### Task statement
Taking the line with "Select the Spanish language tab" as the first, copy every line through the end of the records below exactly. Do not include pictures.

### Information shown

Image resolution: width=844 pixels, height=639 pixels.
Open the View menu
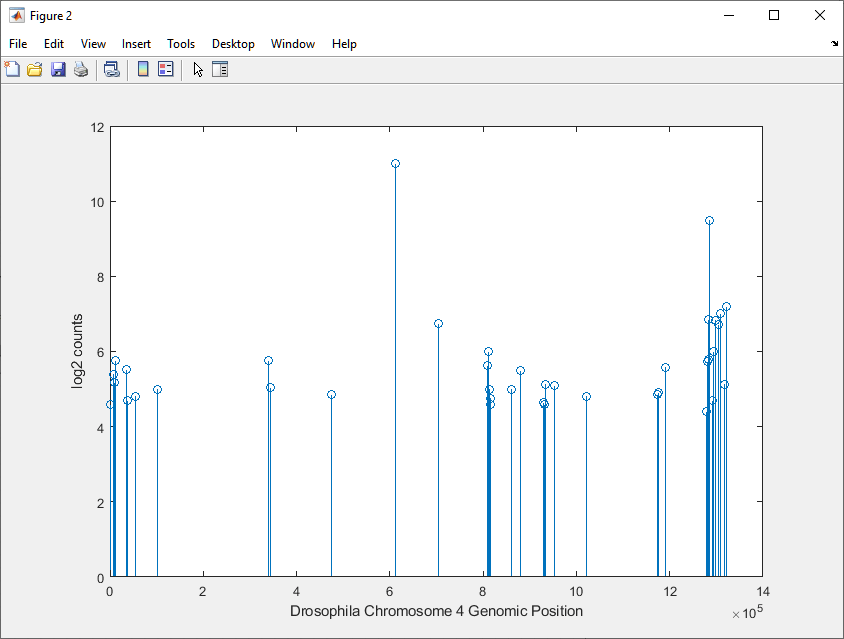[93, 44]
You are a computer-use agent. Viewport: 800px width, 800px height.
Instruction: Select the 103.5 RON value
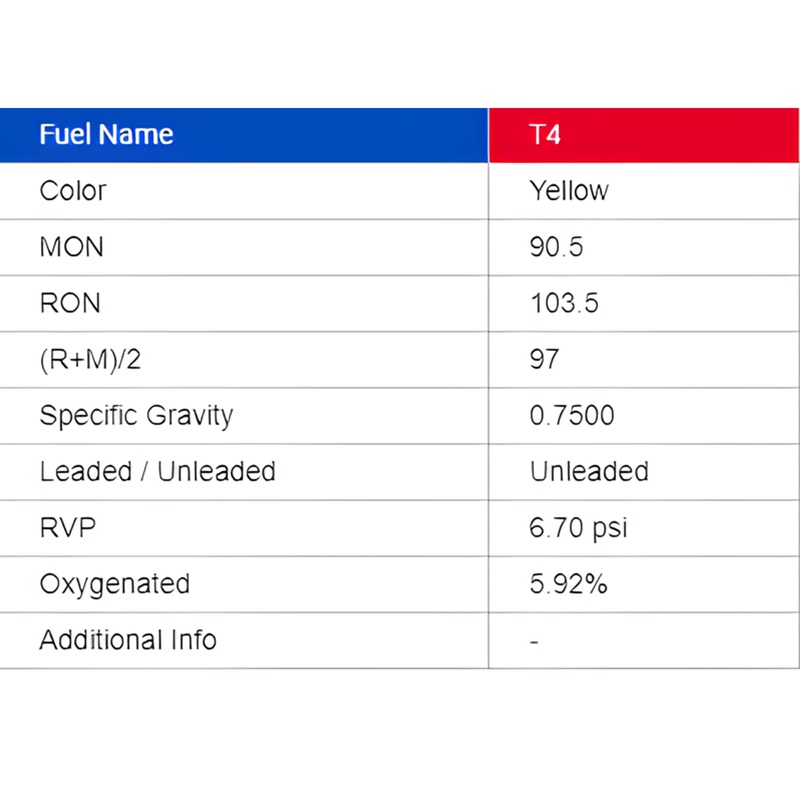[564, 304]
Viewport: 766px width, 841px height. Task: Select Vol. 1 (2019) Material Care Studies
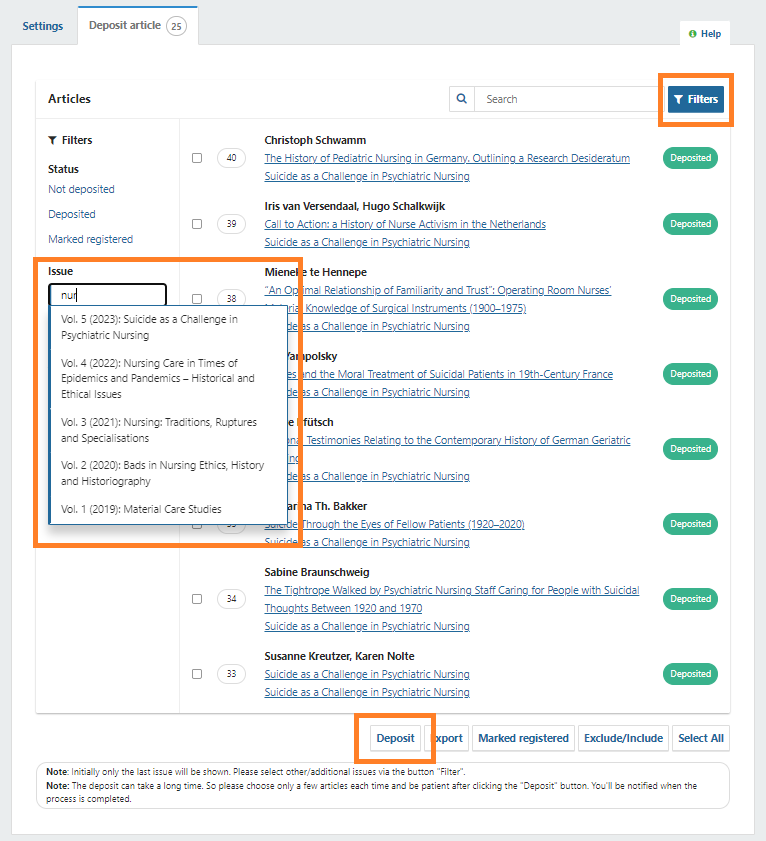pyautogui.click(x=141, y=509)
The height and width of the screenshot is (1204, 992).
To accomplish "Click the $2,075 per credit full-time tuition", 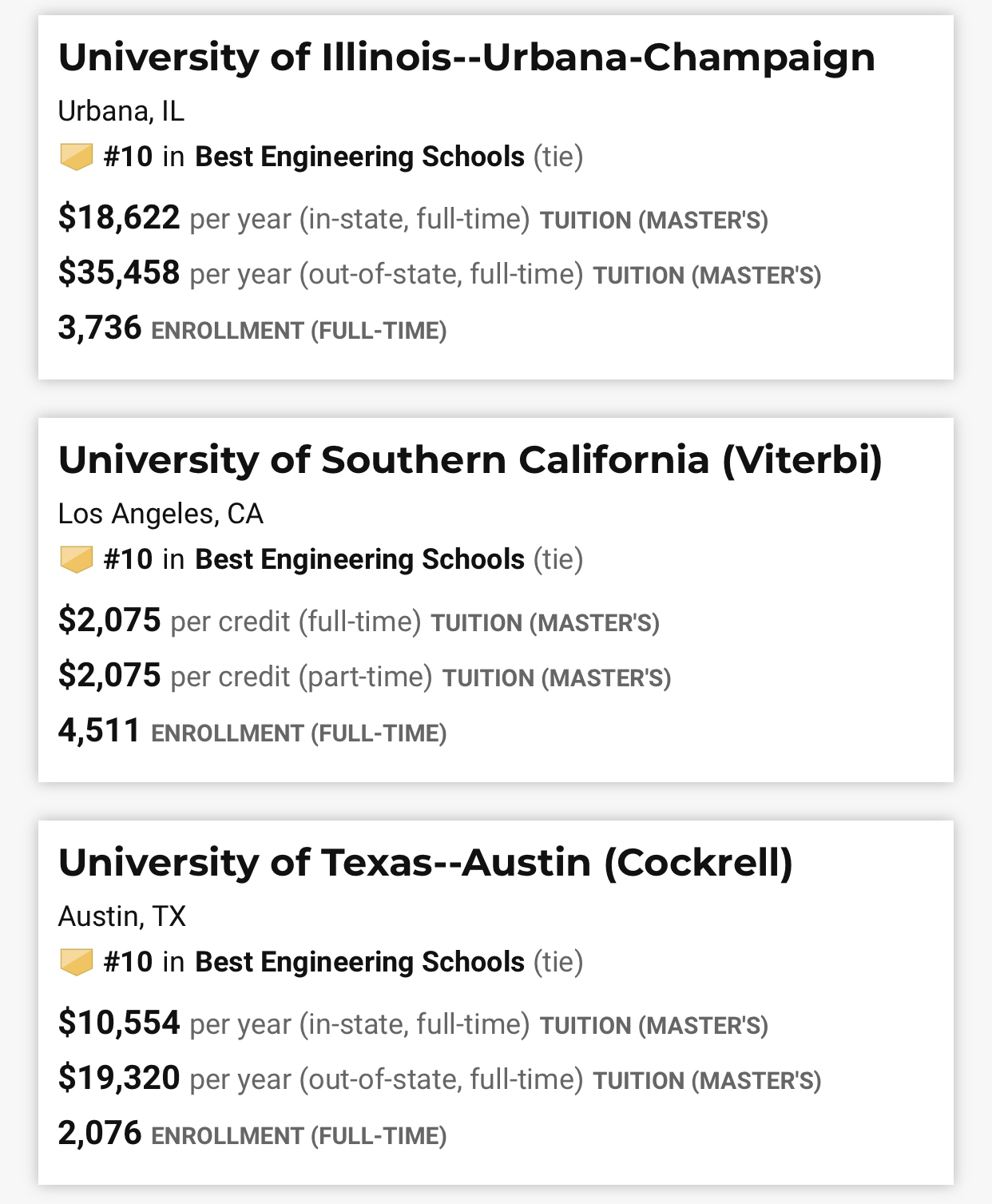I will [109, 621].
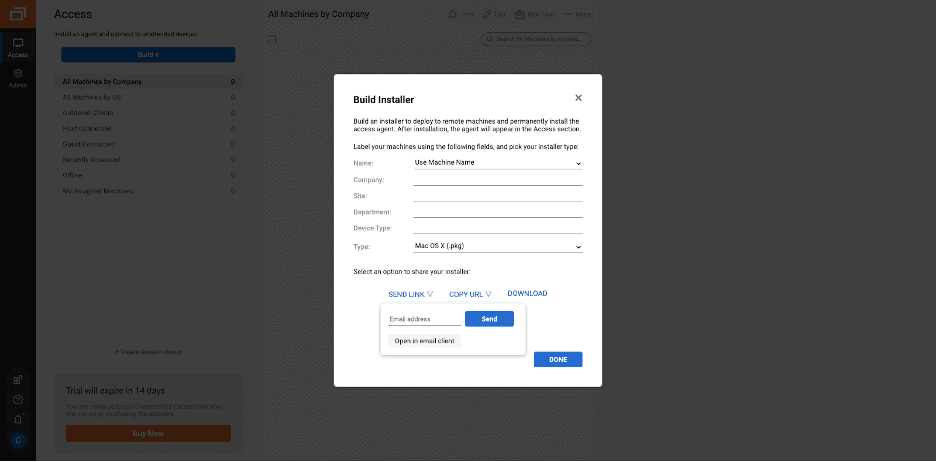The width and height of the screenshot is (936, 462).
Task: Open the Name dropdown showing Use Machine Name
Action: (497, 162)
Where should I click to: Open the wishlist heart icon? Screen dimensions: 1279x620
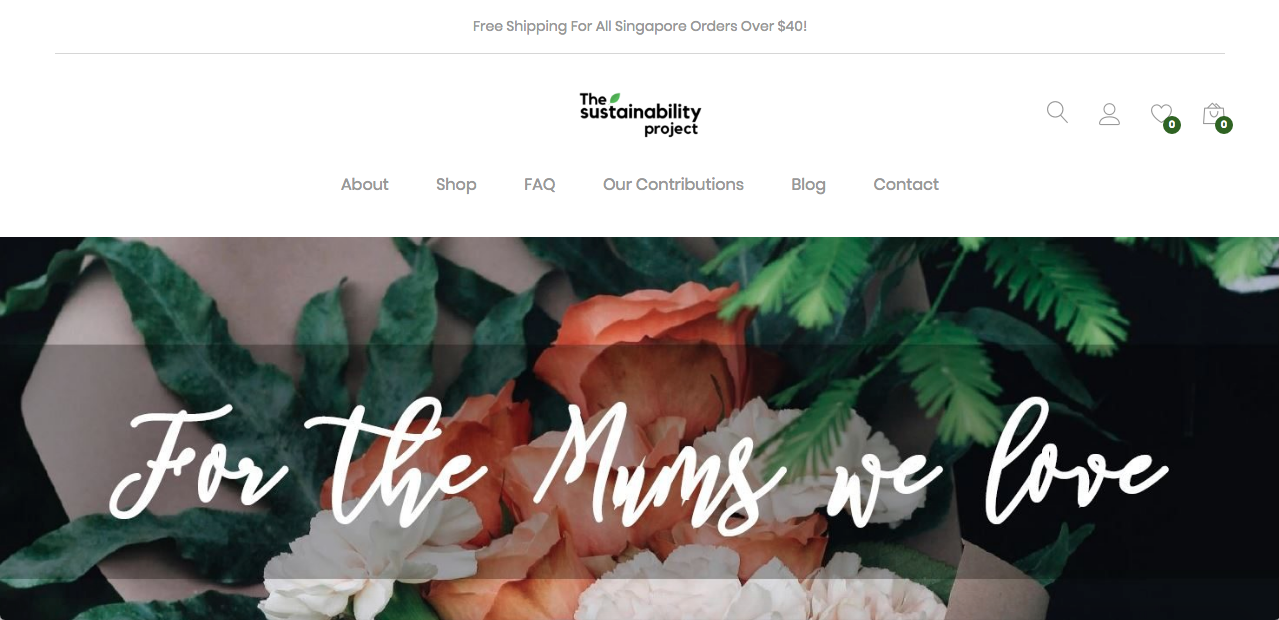pos(1160,113)
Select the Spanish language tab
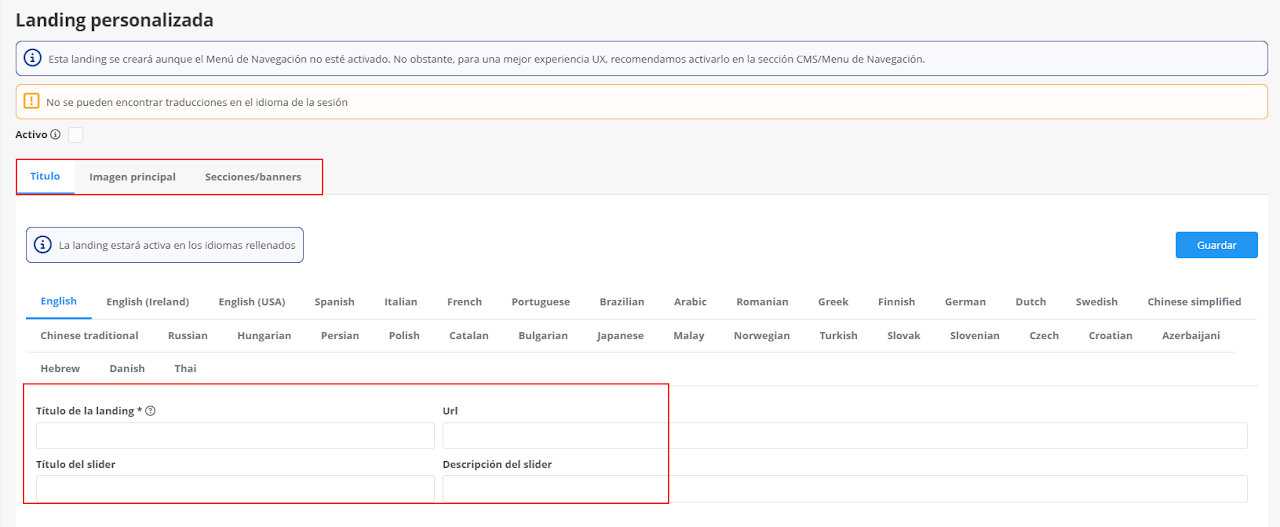The height and width of the screenshot is (527, 1280). click(x=334, y=302)
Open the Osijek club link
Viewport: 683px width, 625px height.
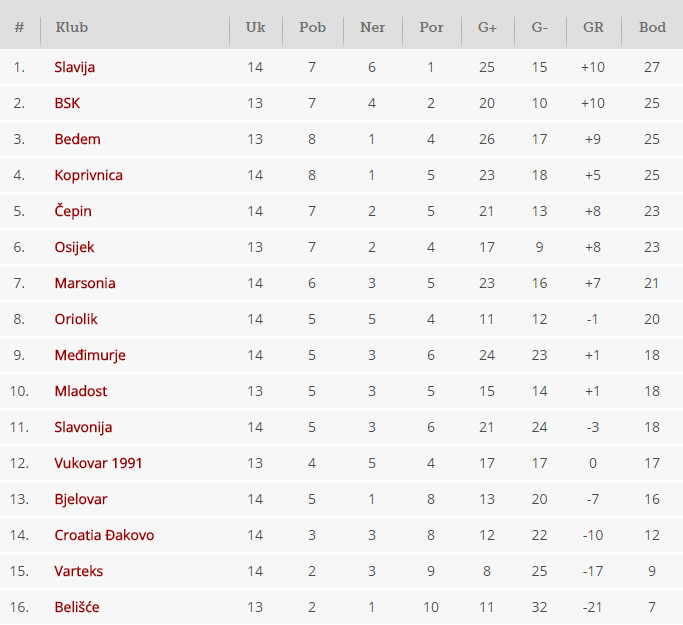[x=74, y=247]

### Solution to this problem
Select the Spanish language tab
The height and width of the screenshot is (527, 1280). click(x=334, y=302)
Open the Osijek club link
Viewport: 683px width, 625px height.
[x=74, y=247]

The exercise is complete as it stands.